El sector privado está consumiendo más pero invirtiendo menos. La formación bruta de capital fijo del sector privado se encuentra en el tercer trimestre del año un 6% por debajo del mismo trimestre del año anterior. Tal como se observa en el gráfico de la zona media, hay menos nivel de inversión privada, pero se viene de niveles altos. De acuerdo a las encuestas empresariales, no hay para el año que viene mayores expectativas de que se revierta esta tendencia descendente.
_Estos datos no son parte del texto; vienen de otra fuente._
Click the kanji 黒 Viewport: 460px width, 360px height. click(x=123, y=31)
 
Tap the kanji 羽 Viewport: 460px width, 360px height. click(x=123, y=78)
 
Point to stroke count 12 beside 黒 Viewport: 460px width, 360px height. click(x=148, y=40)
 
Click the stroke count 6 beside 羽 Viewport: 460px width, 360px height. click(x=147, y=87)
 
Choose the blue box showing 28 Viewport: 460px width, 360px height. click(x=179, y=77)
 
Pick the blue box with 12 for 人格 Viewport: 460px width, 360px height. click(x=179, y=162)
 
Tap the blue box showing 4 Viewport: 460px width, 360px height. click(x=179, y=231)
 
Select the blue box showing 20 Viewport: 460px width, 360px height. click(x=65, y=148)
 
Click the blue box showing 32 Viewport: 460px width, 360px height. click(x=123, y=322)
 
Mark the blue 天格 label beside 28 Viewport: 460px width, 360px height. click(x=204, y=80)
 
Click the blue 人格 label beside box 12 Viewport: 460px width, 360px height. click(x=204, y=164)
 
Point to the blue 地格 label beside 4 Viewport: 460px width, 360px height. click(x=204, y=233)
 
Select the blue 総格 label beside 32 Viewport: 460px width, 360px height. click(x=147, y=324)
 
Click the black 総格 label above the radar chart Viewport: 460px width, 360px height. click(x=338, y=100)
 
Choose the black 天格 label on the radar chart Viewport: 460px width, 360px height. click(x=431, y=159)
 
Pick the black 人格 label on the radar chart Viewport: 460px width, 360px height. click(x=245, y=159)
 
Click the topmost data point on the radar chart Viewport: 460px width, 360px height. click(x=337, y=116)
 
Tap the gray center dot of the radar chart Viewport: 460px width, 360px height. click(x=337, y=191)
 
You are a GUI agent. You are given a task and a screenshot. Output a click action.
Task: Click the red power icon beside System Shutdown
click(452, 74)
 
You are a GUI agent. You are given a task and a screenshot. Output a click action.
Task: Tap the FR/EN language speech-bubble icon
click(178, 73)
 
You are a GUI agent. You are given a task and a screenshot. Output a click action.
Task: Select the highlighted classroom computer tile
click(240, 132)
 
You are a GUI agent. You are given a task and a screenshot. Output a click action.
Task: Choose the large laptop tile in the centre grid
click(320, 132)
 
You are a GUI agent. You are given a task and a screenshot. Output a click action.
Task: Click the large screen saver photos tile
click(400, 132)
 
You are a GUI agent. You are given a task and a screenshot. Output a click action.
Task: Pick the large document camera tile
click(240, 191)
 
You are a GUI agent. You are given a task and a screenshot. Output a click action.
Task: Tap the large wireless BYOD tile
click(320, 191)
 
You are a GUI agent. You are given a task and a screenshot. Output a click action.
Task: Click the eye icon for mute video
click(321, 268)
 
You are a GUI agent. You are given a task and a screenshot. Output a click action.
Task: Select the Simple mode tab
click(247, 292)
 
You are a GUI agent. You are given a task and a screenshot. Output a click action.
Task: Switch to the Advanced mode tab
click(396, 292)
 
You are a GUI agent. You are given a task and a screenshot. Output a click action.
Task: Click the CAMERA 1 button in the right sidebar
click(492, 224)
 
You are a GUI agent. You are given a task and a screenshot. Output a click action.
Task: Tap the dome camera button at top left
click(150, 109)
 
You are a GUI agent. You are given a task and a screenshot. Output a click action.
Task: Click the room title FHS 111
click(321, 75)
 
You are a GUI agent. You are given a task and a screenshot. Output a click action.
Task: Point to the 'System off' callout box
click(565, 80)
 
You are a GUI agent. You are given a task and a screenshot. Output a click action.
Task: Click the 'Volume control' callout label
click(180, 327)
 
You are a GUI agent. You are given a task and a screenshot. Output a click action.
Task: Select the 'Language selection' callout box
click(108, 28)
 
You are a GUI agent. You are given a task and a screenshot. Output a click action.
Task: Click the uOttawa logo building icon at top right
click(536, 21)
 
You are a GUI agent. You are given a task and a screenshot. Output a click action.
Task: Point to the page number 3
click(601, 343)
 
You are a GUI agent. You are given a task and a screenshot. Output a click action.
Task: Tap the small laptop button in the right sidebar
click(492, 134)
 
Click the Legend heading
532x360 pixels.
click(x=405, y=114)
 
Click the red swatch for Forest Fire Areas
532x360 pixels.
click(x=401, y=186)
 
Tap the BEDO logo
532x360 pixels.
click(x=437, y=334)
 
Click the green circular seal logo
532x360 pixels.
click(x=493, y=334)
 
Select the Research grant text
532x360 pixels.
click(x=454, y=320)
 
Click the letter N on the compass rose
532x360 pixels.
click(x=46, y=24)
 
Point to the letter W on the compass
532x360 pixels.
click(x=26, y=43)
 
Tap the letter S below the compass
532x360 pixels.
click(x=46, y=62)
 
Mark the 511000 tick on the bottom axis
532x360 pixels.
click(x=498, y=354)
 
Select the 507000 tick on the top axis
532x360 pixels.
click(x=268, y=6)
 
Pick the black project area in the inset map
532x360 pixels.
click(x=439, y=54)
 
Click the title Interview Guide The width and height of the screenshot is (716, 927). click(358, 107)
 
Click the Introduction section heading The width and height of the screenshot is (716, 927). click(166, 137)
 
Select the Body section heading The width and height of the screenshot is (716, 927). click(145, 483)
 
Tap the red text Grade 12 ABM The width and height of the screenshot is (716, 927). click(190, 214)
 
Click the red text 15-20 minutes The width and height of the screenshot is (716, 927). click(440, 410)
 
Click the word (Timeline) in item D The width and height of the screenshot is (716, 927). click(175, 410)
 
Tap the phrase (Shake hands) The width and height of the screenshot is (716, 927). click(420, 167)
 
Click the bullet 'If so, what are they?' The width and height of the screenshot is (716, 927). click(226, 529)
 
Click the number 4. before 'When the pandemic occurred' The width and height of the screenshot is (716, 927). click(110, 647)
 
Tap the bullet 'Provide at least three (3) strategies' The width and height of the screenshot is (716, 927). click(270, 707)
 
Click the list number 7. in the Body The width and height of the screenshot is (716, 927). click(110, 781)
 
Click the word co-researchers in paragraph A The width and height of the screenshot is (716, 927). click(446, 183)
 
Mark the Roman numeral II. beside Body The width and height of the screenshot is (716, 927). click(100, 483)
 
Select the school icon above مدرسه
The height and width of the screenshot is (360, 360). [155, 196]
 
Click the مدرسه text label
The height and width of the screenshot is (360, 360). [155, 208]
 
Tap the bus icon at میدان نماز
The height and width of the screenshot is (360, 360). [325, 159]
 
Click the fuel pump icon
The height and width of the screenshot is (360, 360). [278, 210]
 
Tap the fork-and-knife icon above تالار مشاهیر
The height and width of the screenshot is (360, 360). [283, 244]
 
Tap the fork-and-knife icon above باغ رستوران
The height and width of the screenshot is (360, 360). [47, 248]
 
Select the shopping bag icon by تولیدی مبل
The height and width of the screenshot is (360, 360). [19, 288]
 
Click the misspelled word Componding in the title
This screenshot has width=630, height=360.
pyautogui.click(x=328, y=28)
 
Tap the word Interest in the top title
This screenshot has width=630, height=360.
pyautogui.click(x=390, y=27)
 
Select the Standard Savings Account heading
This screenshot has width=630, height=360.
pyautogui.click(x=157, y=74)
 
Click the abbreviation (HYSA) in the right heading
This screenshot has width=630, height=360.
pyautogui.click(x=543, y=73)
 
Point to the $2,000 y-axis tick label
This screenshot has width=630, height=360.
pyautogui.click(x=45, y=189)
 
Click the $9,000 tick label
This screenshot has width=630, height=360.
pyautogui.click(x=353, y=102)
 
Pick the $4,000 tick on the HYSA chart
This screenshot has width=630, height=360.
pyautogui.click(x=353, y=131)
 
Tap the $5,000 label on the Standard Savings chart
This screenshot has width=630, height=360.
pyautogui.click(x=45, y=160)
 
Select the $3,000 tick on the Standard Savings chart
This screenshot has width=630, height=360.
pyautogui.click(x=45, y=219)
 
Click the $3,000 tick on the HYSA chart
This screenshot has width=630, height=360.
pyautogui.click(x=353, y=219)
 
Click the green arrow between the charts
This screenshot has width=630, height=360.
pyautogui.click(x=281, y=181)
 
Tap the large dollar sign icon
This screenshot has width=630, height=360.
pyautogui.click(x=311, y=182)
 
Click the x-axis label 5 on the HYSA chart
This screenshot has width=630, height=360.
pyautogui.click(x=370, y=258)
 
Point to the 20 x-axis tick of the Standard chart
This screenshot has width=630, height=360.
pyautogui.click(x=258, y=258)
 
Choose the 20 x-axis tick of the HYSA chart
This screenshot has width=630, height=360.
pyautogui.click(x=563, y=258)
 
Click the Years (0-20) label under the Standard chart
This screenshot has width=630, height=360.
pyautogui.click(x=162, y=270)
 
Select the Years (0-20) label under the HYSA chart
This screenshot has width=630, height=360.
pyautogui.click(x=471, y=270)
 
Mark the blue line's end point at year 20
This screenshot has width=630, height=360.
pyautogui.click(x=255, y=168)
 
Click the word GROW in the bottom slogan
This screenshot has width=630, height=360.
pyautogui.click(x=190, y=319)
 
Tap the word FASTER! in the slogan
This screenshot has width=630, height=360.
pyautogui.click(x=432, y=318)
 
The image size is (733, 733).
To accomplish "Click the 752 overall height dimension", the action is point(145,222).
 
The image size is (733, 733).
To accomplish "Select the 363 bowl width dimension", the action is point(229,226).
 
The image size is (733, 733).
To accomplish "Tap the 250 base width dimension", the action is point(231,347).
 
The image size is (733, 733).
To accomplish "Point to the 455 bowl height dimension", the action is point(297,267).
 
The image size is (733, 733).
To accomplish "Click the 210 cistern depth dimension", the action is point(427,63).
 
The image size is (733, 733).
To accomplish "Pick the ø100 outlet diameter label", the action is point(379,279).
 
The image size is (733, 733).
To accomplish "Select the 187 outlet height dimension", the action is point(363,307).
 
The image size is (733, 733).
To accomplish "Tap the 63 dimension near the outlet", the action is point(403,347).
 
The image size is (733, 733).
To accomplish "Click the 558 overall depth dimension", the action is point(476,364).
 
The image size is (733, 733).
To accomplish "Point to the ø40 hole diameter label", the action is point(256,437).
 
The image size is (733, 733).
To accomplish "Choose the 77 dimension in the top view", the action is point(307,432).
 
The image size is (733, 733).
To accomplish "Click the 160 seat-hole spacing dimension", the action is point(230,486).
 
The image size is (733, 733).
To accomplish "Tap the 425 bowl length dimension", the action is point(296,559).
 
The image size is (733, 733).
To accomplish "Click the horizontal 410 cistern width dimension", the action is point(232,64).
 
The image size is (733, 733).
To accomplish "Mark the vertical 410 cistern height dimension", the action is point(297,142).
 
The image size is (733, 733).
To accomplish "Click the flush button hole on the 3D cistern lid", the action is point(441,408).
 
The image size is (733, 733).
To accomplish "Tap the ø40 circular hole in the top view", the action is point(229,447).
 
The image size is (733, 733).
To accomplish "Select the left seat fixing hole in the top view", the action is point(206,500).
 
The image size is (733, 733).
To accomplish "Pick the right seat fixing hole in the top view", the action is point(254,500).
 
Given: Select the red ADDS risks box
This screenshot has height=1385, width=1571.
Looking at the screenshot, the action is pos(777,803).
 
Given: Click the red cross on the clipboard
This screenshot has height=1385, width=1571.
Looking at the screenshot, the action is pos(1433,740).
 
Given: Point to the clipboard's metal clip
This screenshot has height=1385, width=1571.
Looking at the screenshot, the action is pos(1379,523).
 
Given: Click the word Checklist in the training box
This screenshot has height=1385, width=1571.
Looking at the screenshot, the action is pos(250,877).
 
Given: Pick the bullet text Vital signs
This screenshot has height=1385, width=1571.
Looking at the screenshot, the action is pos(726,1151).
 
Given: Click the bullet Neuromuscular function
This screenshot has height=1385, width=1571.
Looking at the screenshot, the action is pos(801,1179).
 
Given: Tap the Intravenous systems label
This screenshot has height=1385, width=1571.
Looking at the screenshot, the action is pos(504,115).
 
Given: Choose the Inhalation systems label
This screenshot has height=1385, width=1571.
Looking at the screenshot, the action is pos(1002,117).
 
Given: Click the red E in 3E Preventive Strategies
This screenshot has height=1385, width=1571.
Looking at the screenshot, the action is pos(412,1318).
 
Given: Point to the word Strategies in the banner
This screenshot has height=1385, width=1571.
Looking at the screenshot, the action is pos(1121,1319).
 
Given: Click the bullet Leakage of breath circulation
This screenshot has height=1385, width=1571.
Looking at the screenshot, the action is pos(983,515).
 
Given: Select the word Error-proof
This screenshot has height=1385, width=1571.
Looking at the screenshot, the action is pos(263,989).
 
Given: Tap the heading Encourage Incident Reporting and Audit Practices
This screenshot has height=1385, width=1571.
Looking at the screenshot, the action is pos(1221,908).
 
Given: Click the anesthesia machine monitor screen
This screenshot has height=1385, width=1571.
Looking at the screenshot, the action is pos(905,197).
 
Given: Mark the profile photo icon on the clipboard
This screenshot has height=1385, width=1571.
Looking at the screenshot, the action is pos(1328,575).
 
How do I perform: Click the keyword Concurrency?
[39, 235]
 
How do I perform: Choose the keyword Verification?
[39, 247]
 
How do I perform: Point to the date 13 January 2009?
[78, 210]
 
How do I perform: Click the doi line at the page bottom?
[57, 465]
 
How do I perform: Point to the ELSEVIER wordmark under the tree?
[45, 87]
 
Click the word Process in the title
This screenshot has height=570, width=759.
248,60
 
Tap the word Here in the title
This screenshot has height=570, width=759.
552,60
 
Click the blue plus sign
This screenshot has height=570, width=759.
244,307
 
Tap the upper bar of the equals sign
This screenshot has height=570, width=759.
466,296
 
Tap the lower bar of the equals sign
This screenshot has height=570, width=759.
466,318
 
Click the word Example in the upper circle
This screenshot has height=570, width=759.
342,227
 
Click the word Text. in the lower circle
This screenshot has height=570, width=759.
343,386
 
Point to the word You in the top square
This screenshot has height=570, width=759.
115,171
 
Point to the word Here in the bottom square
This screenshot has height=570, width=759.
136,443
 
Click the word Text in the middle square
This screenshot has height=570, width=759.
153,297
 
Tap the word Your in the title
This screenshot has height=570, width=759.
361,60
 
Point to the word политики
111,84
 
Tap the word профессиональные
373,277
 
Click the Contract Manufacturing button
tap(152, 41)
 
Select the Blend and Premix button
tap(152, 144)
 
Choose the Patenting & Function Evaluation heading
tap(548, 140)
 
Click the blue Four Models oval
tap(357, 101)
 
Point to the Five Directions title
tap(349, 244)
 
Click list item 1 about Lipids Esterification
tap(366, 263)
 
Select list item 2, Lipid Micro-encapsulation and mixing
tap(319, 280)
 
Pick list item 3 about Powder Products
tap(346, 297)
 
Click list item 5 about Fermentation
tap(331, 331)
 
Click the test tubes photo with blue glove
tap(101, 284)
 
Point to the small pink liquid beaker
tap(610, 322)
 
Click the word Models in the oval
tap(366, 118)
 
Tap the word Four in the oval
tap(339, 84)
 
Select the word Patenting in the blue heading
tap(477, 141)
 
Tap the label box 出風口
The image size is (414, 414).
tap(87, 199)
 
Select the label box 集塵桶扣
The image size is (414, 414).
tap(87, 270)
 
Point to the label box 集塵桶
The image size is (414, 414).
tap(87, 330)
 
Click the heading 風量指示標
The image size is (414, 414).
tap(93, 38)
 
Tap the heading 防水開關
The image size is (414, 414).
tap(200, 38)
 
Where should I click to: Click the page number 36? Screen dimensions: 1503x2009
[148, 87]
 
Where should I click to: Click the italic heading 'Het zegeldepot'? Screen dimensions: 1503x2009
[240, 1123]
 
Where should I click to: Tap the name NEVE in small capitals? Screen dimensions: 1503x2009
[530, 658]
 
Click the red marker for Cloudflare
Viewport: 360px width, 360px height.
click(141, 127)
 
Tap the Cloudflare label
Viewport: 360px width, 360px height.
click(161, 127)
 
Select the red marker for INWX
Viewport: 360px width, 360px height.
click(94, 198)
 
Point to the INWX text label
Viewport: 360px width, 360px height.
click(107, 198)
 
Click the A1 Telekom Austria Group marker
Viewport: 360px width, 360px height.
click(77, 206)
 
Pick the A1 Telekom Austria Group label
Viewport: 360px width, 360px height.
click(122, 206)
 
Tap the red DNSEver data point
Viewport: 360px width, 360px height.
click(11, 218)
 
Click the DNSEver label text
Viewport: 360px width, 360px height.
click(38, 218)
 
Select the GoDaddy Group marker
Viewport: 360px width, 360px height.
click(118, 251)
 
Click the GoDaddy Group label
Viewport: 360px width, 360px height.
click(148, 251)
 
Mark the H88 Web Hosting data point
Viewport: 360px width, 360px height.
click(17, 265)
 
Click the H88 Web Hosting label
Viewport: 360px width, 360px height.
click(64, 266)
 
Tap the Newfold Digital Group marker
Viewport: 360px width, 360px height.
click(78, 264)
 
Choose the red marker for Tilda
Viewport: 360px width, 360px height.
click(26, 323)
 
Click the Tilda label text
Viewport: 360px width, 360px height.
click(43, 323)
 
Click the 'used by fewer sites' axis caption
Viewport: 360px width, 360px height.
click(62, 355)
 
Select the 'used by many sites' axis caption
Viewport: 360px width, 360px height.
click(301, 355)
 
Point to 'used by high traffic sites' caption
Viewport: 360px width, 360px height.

Las dificultades se reflejan muy bien en el desvío que presentan algunos precios relativos. Lejos de atenuarse, cada vez se toma más distancia de los niveles razonables y se sigue estimulando situaciones que luego deberán ajustar.

En el gráfico de la derecha en la zona baja del cuadro se ilustra la evolución del tipo de cambio real del país. Hay una correlación fuerte entre los momentos en que el tipo de cambio real baja y el consumo privado sube, impactando favorablemente en el PIB. También es cierto que en los momentos en que se estancó o subió el tipo de cambio real son los momentos en los que más quieto estuvo el consumo privado.

La contracara del tipo de cambio real es el salario real; si el tipo de cambio real está bajo, el salario real está alto, y esto implica que desplace otros componentes del valor agregado en el país. En el gráfico de la derecha de la parte baja del cuadro, se ilustra cuánto le ganó o perdió el salario medio contra el deflactor del PIB. Los fuertes valores positivos implican que el salario aumentó mucho más que el deflactor del PIB. Como el salario es uno de los componentes del PIB, con este comportamiento los restantes componentes necesariamente aumentaron menos o cayeron. Entre ellos se encuentra la utilidad de las empresas, y es por eso que no llama la atención el desánimo que crece entre los empresarios y que está hipotecando el crecimiento del PIB en el futuro.